Explore the material ->
**a.** Answer these questions from the article on kidney disease patients:
(i) What level of kidney function did tests show when Buchanan was rushed to the hospital?
(ii) How many people in B.C. are currently waiting for a kidney?
(iii) What rate of registered donors does the Kidney Foundation of Canada intend to reach?
**b.** Summarize the article on kidney disease patients in two sentences.
**c.** List every person named in the article on kidney disease patients.

Study text ->
^^^^^^^^

Clock is ticking for kidney disease patients

Chilliwack man on dialysis spreading the word about the need for organ donors

Cameron Buchanan

Cameron Buchanan

When Cameron Buchanan found out his kidneys were failing, he was already in stage four of kidney disease.

It came as a shock to him, like it does with many kidney disease patients.

“I didn’t feel any effects at that time,” he said. But blood tests showed that his kidneys were nearing the end of their lifespan.

Soon he began to feel some of the first noticeable symptoms, including fatigue. At that point, his kidneys had about 10 per cent lifespan left. Then one day his wife, Patti, realized he wasn’t making any sense. He was rushed to the hospital and tests showed he was down to six per cent kidney function.

It was time for dialysis, and planning for an eventual kidney transplant surgery began.

Now, after two and a half years of dialysis and learning to cope with the treatment’s side effects, 45-year-old Buchanan is looking for organ donors — for himself and for those he’s met along the way.

Kidneys are the most commonly transplanted organs in B.C., and the success rate is high for those who make it to surgery. Kidneys from living donors provide the best outcomes, but finding the right match is difficult. Of all Buchanan’s siblings, there are no suitable donors. His mom, Mary Jean Buchanan, is hoping someone in the community will step up to help her son.

While Buchanan would love to get the call a kidney has become available for him, he hopes the same for those he’s met in dialysis. One man he knows has been on dialysis for eight years, and still waiting.

Today, there are 364 people in B.C. who are currently waiting for a kidney.

It’s the most populated wait list in the province, making up the bulk of the 465 people who are waiting for some sort of organ transplant. An average wait in this province is 4.8 years, and patients don’t always make it to surgery day.

But the push is on to increase the number of people registered as organ donors, and Buchanan is hoping that telling his story will encourage people to learn more about the benefits of registering as an organ donor, or even volunteering as a live organ donor. Fewer than 20 per cent of British Columbia have registered their wishes to have organs donated after death. The Kidney Foundation of Canada has recently committed itself to actively campaigning over the next five years, with the intention of increasing the rate of registered donors to 50 per cent.

^^^^^^^^

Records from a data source
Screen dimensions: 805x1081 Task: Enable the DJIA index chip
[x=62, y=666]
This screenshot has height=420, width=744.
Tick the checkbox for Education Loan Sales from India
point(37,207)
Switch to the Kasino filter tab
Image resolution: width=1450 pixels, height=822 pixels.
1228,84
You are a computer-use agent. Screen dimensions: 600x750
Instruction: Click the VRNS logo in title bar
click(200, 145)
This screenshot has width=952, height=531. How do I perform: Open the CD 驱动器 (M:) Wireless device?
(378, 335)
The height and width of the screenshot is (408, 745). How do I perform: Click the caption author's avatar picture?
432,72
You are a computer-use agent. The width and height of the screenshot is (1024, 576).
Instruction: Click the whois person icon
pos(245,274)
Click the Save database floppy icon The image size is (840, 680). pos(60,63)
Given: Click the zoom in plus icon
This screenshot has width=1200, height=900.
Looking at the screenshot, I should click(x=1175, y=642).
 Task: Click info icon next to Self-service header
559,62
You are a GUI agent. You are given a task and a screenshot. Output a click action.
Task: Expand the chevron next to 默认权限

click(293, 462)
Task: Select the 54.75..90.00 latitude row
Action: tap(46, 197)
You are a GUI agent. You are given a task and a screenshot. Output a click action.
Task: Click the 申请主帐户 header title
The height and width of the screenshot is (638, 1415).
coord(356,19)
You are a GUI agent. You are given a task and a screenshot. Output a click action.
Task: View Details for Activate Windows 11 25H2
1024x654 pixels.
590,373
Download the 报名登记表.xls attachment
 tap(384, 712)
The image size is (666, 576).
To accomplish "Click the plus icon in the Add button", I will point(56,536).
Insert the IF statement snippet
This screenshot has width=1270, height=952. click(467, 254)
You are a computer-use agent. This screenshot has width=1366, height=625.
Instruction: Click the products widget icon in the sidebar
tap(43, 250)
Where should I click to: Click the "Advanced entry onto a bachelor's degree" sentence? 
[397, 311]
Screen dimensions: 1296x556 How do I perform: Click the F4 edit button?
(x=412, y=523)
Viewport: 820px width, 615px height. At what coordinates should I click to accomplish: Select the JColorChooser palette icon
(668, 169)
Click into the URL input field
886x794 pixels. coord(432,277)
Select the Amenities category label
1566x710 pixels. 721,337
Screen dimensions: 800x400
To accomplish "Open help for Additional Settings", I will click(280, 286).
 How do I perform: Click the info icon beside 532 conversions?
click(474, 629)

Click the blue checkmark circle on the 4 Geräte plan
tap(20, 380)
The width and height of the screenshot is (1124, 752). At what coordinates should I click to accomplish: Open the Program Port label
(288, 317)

^^^^^^^^

Answers to the problems ->
**a.**
(i) Six per cent kidney function.
(ii) 364 people.
(iii) 50 per cent.

**b.** Cameron Buchanan, a 45-year-old Chilliwack man, learned his kidneys were failing only in stage four of the disease and has spent two and a half years on dialysis while awaiting a transplant. He is sharing his story to encourage people to register as organ donors or volunteer as live donors, since 364 people in B.C. are waiting for a kidney and fewer than 20 per cent of British Columbia have registered their wishes to donate organs after death.

**c.**
Cameron Buchanan
Patti
Mary Jean Buchanan